Directions for this task >> Rewrite the listing below as a Markdown table with the columns Row and Line, giving each non-blank line its own numbered row and leaving out blank lines.
******************************
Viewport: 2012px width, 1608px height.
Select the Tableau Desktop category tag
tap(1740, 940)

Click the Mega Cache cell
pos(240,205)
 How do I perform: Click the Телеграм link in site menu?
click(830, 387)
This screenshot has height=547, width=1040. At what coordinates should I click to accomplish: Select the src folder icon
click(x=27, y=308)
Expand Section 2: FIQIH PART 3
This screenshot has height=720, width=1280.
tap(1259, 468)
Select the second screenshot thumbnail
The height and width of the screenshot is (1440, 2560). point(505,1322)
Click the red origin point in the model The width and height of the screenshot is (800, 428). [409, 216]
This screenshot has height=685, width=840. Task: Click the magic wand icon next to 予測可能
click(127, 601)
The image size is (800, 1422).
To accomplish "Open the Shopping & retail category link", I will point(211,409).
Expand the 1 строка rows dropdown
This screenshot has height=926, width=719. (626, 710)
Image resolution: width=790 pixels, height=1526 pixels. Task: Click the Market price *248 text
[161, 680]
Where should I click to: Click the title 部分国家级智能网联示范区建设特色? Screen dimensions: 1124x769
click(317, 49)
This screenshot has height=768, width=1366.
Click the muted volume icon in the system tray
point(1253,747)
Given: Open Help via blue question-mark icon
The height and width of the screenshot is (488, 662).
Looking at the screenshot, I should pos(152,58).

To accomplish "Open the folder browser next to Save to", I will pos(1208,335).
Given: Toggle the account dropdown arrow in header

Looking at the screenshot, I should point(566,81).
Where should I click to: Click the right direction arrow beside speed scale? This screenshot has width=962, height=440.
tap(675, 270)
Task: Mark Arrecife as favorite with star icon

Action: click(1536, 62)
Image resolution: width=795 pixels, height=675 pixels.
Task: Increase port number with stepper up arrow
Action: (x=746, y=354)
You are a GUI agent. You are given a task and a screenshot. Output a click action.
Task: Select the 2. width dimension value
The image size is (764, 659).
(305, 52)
******************************
Task output >>
| Row | Line |
|---|---|
| 1 | Viewport: 2012px width, 1608px height. |
| 2 | Select the Tableau Desktop category tag |
| 3 | tap(1740, 940) |
| 4 | Click the Mega Cache cell |
| 5 | pos(240,205) |
| 6 |  How do I perform: Click the Телеграм link in site menu? |
| 7 | click(830, 387) |
| 8 | This screenshot has height=547, width=1040. At what coordinates should I click to accomplish: Select the src folder icon |
| 9 | click(x=27, y=308) |
| 10 | Expand Section 2: FIQIH PART 3 |
| 11 | This screenshot has height=720, width=1280. |
| 12 | tap(1259, 468) |
| 13 | Select the second screenshot thumbnail |
| 14 | The height and width of the screenshot is (1440, 2560). point(505,1322) |
| 15 | Click the red origin point in the model The width and height of the screenshot is (800, 428). [409, 216] |
| 16 | This screenshot has height=685, width=840. Task: Click the magic wand icon next to 予測可能 |
| 17 | click(127, 601) |
| 18 | The image size is (800, 1422). |
| 19 | To accomplish "Open the Shopping & retail category link", I will point(211,409). |
| 20 | Expand the 1 строка rows dropdown |
| 21 | This screenshot has height=926, width=719. (626, 710) |
| 22 | Image resolution: width=790 pixels, height=1526 pixels. Task: Click the Market price *248 text |
| 23 | [161, 680] |
| 24 | Where should I click to: Click the title 部分国家级智能网联示范区建设特色? Screen dimensions: 1124x769 |
| 25 | click(317, 49) |
| 26 | This screenshot has height=768, width=1366. |
| 27 | Click the muted volume icon in the system tray |
| 28 | point(1253,747) |
| 29 | Given: Open Help via blue question-mark icon |
| 30 | The height and width of the screenshot is (488, 662). |
| 31 | Looking at the screenshot, I should pos(152,58). |
| 32 | To accomplish "Open the folder browser next to Save to", I will pos(1208,335). |
| 33 | Given: Toggle the account dropdown arrow in header |
| 34 | Looking at the screenshot, I should point(566,81). |
| 35 | Where should I click to: Click the right direction arrow beside speed scale? This screenshot has width=962, height=440. |
| 36 | tap(675, 270) |
| 37 | Task: Mark Arrecife as favorite with star icon |
| 38 | Action: click(1536, 62) |
| 39 | Image resolution: width=795 pixels, height=675 pixels. |
| 40 | Task: Increase port number with stepper up arrow |
| 41 | Action: (x=746, y=354) |
| 42 | You are a GUI agent. You are given a task and a screenshot. Output a click action. |
| 43 | Task: Select the 2. width dimension value |
| 44 | The image size is (764, 659). |
| 45 | (305, 52) |